2. Other commonly consumed drinks and snack foods contribute to overweight and obesity
It has been claimed that to place a tax only on soft drinks when so many other foods and beverages commonly consumed by Australians play a part in overweight and obesity would be discriminatory.
Geoff Parker, the chief executive of the Australian Beverages Council, has stated, 'We're not anti-tax but we're against discriminatory taxes.'
A similar point has been made by Jeff Rogut, the executive director of the Australasian Association of Convenience, has stated, 'Applying tax to certain items because those items have an emotional association to obesity in the minds of some groups is not only flawed, it's short-sighted and lazy.'
The same point has also been made in the United States. Dr. Michael J. Rinaldi of the Sanger Heart and Vascular Institute has questioned the fairness of singling out soft drink (referred to in The United States as 'soda') for punitive taxes.
Dr Rinaldi asked, 'If soda is taxed, should this tax also be applied to all "fast food", confections, or portion size? Why limit it to food? Should we not tax all behaviours linked to health care expenditures? Why not deter gun and motorcycle ownership or sedentary lifestyle through taxation?'
It has further been claimed that if there is a reduction in the consumption of soft drinks and other sweetened beverages, depending on the nature of the tax, consumers may simply increase their consumption of fruit juices and flavoured milks, both of which have high sugar contents.
It has also been noted that a tax on soft drinks and other sweetened beverages would not affect people's consumption of fast foods in all its many forms which have been significantly implicated in studies of the causes of overweight and obesity.

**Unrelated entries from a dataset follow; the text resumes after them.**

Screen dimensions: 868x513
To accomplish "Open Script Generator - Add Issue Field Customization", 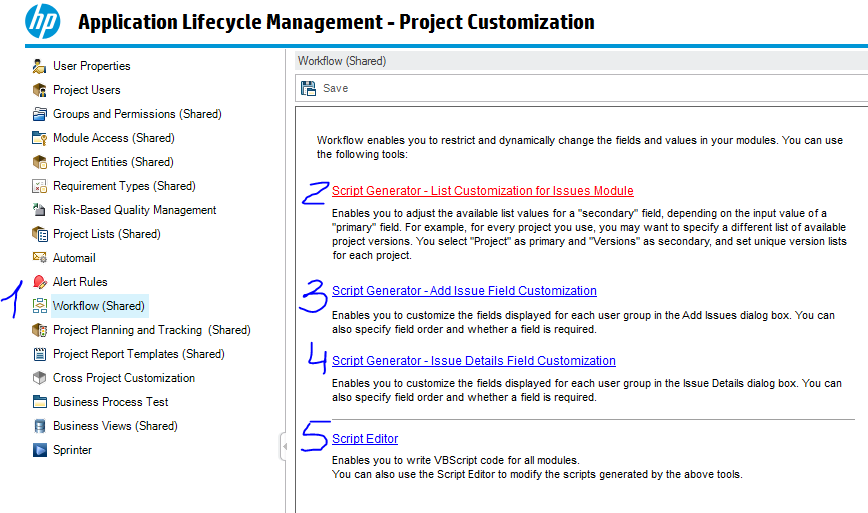I will [464, 291].
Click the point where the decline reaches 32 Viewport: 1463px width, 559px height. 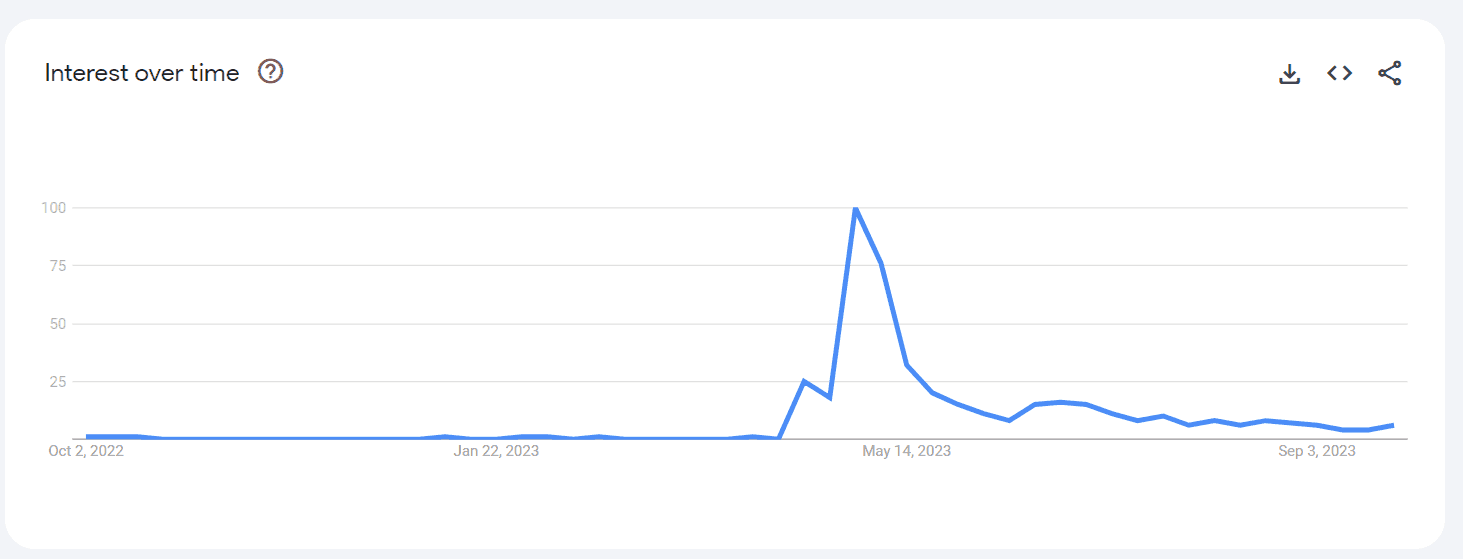907,365
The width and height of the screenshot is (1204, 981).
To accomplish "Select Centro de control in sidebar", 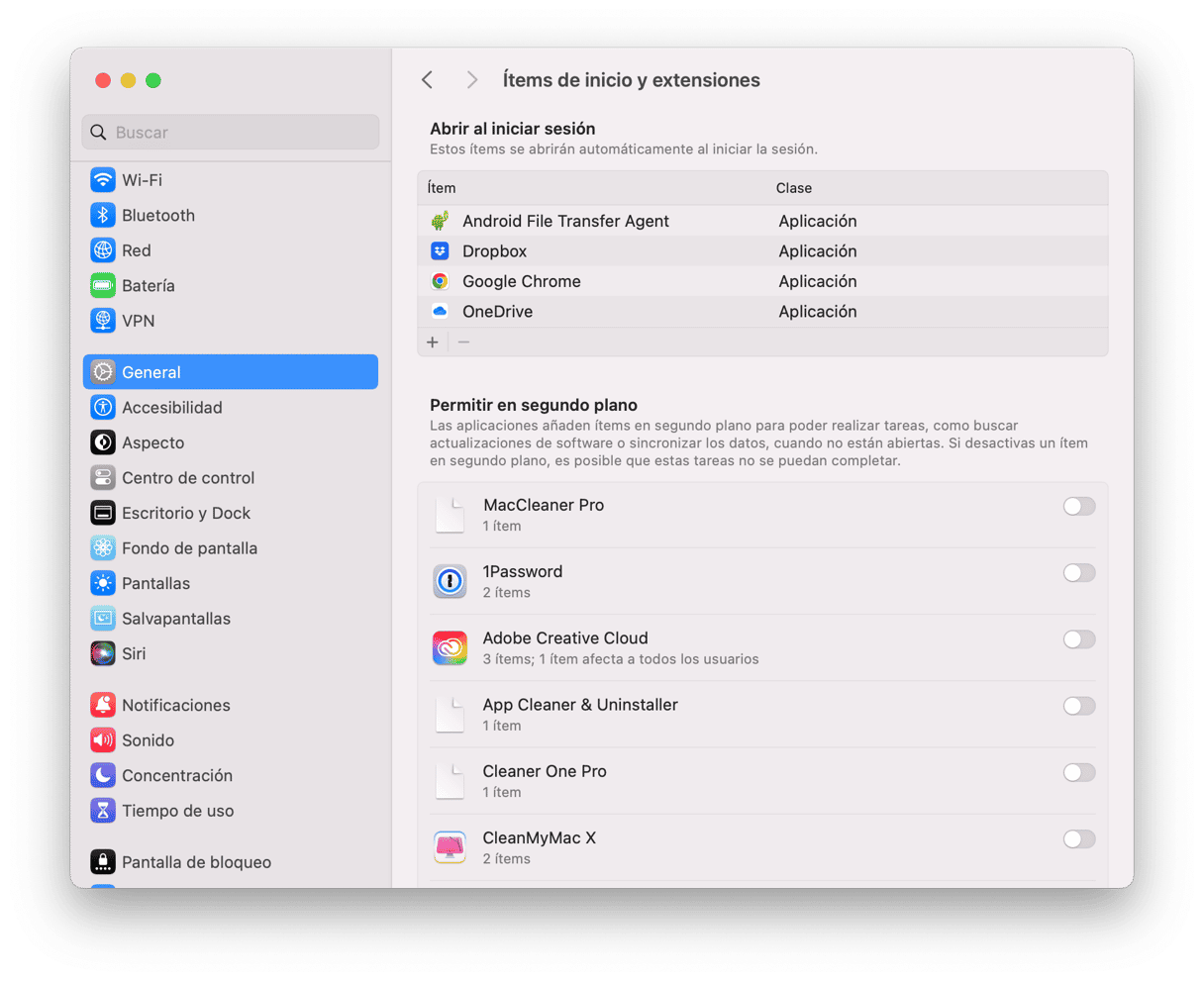I will (x=188, y=478).
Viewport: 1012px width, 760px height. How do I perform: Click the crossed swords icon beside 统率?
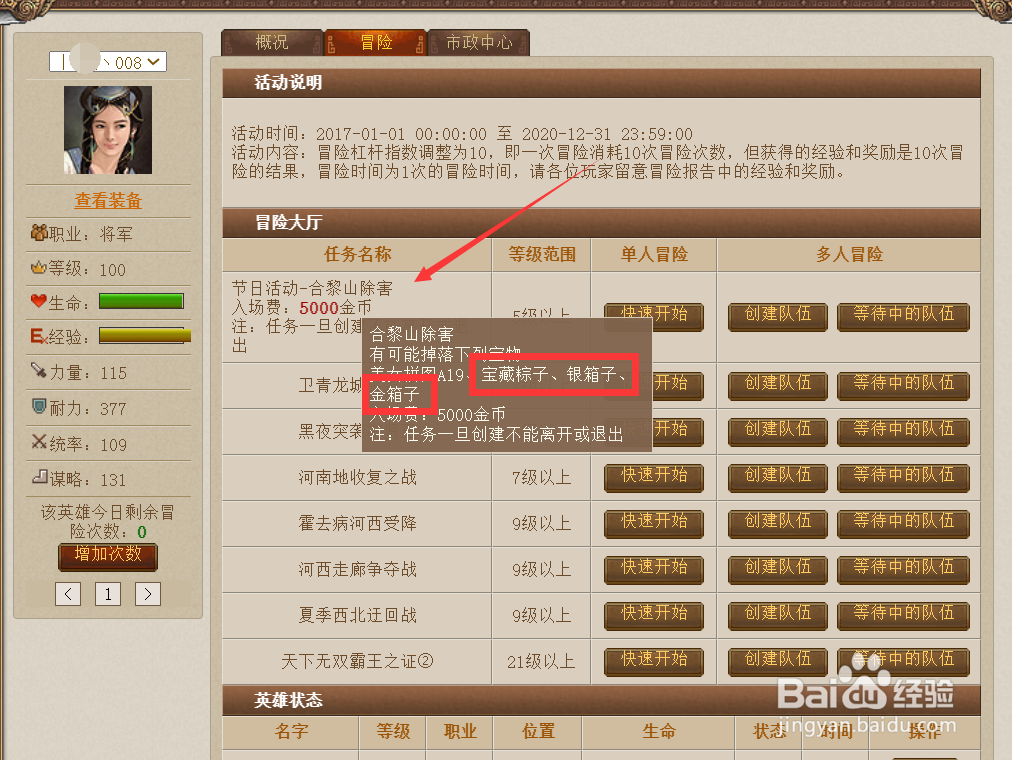coord(39,441)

3. Soft drinks can form a valuable contribution to an adolescent's diet
It has been claimed that the sugar content of soft drinks means that when consumed in moderation they can be a source of immediate energy for young people.
The Australian Beverages Council, which represents soft drink makers, has stated, 'Let's not forget as well, these drinks do contain energy and that's exactly what kids need to run around, particularly in high schools.'
Referring to a somewhat older age group, Geoff Parker, the chief executive of the Australian Beverages Council, has also claimed, 'It's no surprise that young adult males are the people that consume full-sugar varieties the most. They are the young tradies, the apprentices, out there with physically active lifestyles. No one food or drink causes obesity.'
The Australian Beverages Council has further claimed that it has developed its range to increase the number of diet or no sugar options available so that those who wish to further control their sugar intake can do so.
In a media release issued in December, 2007, the Australia Beverages Council stated, 'The industry has increased the number of new beverage options with low or no-calorie content and light versions of existing beverages. We've also increased the choice and availability of individual packaging sizes, and labelling initiatives to help Australians make an informed choice.'
The Council has further stated, 'There is a non-alcoholic beverage to suit every dietary need and every social occasion including bottled waters, electrolyte drinks, vitaminised waters, carbonates both with sugar and with zero sugar, iced teas and coffees, fruit juices and fruit juice drinks, energy drinks etc.'
Summarising its position, the Australian Beverages Council has stated, 'Different people need to select different beverage types to meet individual health, taste and hydration needs and preferences.'

4. Soft drinks are no longer targeted for sale to primary school children
In 2006 Australian Beverages Council members voluntarily adopted a policy not to market sugar-sweetened carbonated beverages to primary schools.
Australia Beverages Council members also claim they do not advertise these beverages in "C" time on television or in television programs where a majority of primary school age children are viewers.
In addition, the Australian Beverages Council has said its members are committed to not engaging in any direct commercial activities in primary schools and to withdrawing sugar-sweetened beverages from secondary schools where required.
In August 2006, Tasmanian Senator Guy Barnett congratulated the Australian Beverages Council for its decision to withdraw sugary soft drinks from primary schools.
Senator Barnett had worked with the industry for more than two years on this issue. On August 29, 2006, the Australian Beverages Council Ltd announced that sugar sweetened carbonated soft drinks will not be provided to primary schools and will not be directly marketed to primary school age children except for special events such as sports days and school fetes at the school's request.
The Australian Beverages Council said that over the next two years it would phase in a voluntarily withdrawal of soft drinks containing sugar from all primary schools and only provide them to high schools on request.
The then chief executive of the Australian Beverages Council, Tony Gentile claimed in relation to sponsorship by soft drink manufacturers, 'People want us to sponsor activities which assist children to exercise. If we did not, the losers would be the children.'
The Australian Beverages Council states that all its members abide by the requirements of the Australian Consumer and Competition Commission (ACCC) and the Food Standards Code. In addition, the Australian Beverages Council has adopted as policy the Australian Association of National Advertisers (AANA) voluntary guidelines for Advertising Directed at Children and is a signatory to the Code of Practice on Nutrient Claims and to all other voluntary advertising industry codes of practice.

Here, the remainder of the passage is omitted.